Mauna Loa is the world’s largest volcano. This active volcano covers more than 2,000 square miles and last erupted in 1984. Kilauea on the other hand last erupted in 2018. The park offers guests the opportunity to hike over 100 miles of trails that wind around craters and through rainforests. Visiting this one-of-a-kind park offers an inside look into how the Hawaiian Islands were created and are constantly being created and destroyed at the same time.
Originally part of Hawaii National Park (which no longer exists), Haleakalā is a dormant volcano that towers over 10,000 feet above the Hawaiian landscape. Meaning “house of the sun” in Hawaiian, viewing the sunrise and sunset from the crater may arguably be one of the world’s best locations to view this twice-daily celestial event. Note: The National Park Service now requires a reservation (for parking) for those wishing to view the sunrise from the summit.
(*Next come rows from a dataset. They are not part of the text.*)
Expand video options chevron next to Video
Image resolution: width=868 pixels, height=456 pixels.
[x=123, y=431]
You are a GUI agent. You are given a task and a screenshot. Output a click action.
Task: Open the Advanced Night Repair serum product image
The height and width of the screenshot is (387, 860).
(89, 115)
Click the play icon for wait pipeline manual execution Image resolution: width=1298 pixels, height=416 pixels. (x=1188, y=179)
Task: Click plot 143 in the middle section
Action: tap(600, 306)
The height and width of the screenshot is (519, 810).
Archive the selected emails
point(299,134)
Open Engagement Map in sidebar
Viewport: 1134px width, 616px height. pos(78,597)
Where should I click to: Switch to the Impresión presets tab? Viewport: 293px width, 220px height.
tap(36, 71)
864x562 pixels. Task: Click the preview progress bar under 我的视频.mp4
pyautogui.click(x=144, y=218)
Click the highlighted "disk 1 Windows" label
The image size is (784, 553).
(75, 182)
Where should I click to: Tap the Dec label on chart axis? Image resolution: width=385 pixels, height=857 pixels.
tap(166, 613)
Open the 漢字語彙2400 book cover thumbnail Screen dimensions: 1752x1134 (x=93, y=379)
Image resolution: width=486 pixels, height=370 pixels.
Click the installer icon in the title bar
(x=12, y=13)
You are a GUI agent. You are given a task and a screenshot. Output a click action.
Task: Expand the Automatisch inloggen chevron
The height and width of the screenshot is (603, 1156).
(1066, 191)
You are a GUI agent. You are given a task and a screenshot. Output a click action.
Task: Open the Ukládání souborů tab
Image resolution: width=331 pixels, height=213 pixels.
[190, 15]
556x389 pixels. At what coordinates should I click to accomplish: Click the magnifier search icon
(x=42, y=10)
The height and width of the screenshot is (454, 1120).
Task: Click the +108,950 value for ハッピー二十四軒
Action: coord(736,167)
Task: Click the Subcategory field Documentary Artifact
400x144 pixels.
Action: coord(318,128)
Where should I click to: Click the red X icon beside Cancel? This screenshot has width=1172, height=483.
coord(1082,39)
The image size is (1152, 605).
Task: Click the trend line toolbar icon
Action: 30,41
Aside from the atmospheric viewing, the park also offers guests the opportunity to walk through a seemingly surreal landscape complete with a multitude of climate zones. This naturally beautiful paradise is also home to more endangered species than can be found in any other facility in the National Park Service.
“A date which will live in infamy.” December 7, 2019, will mark the 78th anniversary of the attack on Pearl Harbor that catapulted the United States into war with Japan. The Japanese Imperial Navy intended to destroy the United States’ Pacific Fleet. Fortunately, none of the aircraft carriers were at Pearl Harbor on that fateful day in 1941. More than 2,400 people died as a result of that attack including more than 1,100 aboard the USS Arizona when a bomb likely penetrated her forward deck causing an explosion that sent the battleship to the bottom.
Today, the site includes memorials for both the USS Arizona and the USS Utah which remain where they sank. Other sites include the USS Missouri Battleship, the Pearl Harbor Aviation Museum, and the USS Bowfin Submarine.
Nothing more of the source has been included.